The chatbot allows users to upload a PDF, process the document, and ask questions about the content.
- main.py: Entry point of the application.
- data_preprocessing.py: Handles PDF reading, text extraction, and chunking.
- data_ingestion.py: Manages vector database operations and data ingestion.
- chat_pipeline.py: Handles queries using chains, retrievers, memory, and compressors.
- Python 3.8+
- Streamlit
- PyPDF2
- LangChain
- FAISS
- OpenAI
- python-dotenv
- streamlit_extras
- Clone the repository.
- Install the required packages:
pip install -r requirements.txt
- Add .env file and place the OPENAI_API_KEY:
OPENAI_API_KEY = sk-xxxxxxxxxxxxxxxxxxxxxxxxxxxx
- Run the application
streamlit run src/main.py
- The user uploads PDFs, which are processed to extract textual data.
- Extracted text is split into chunks and embedded into vectors.
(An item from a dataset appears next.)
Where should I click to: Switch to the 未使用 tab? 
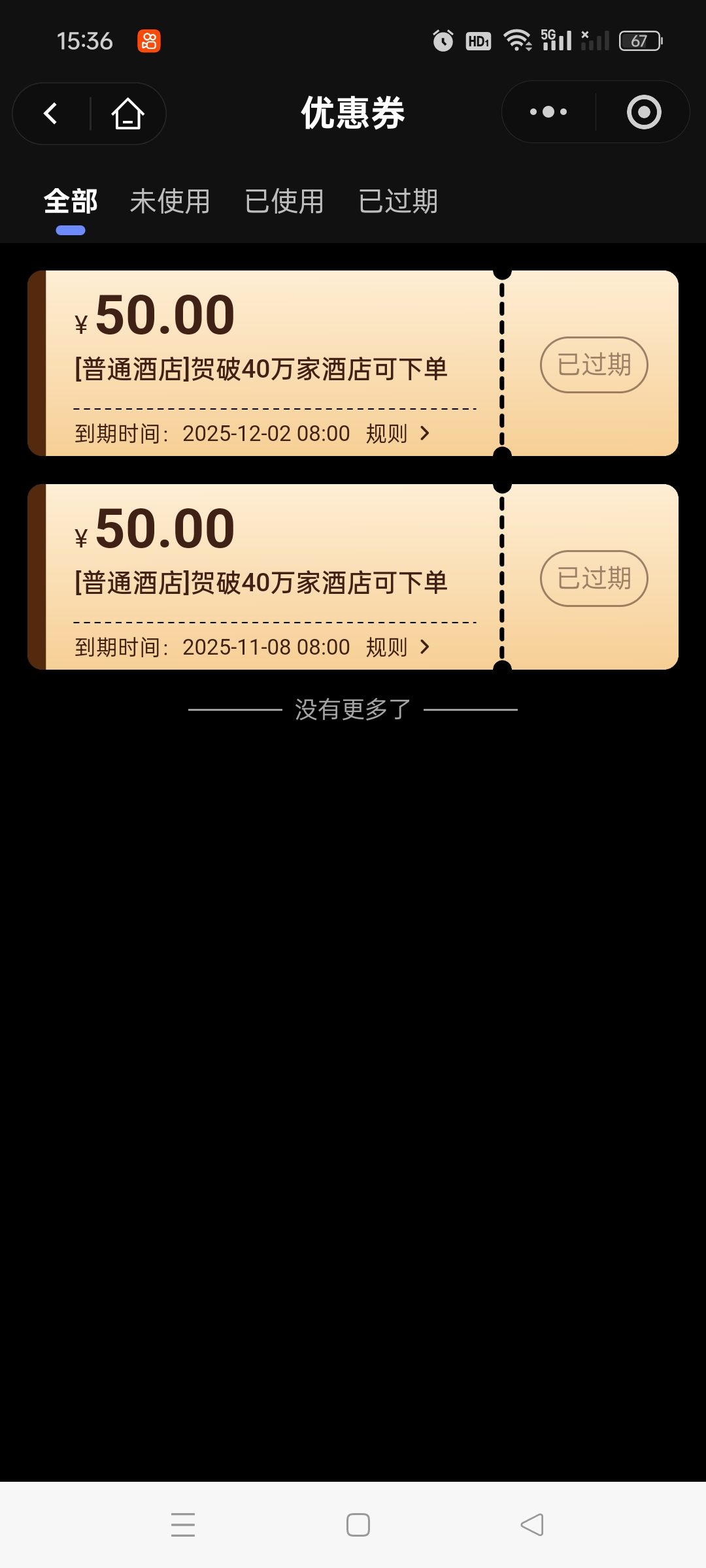[x=169, y=203]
- Embeddings are stored in a vector store. Compression techniques are applied to optimize storage.
- Memory techniques store conversation context. The user's query is processed to retrieve relevant documents.
- Context is built from retrieved documents. The system generates responses using context and memory.
- The user interface displays chat history, showing the interactive conversation flow.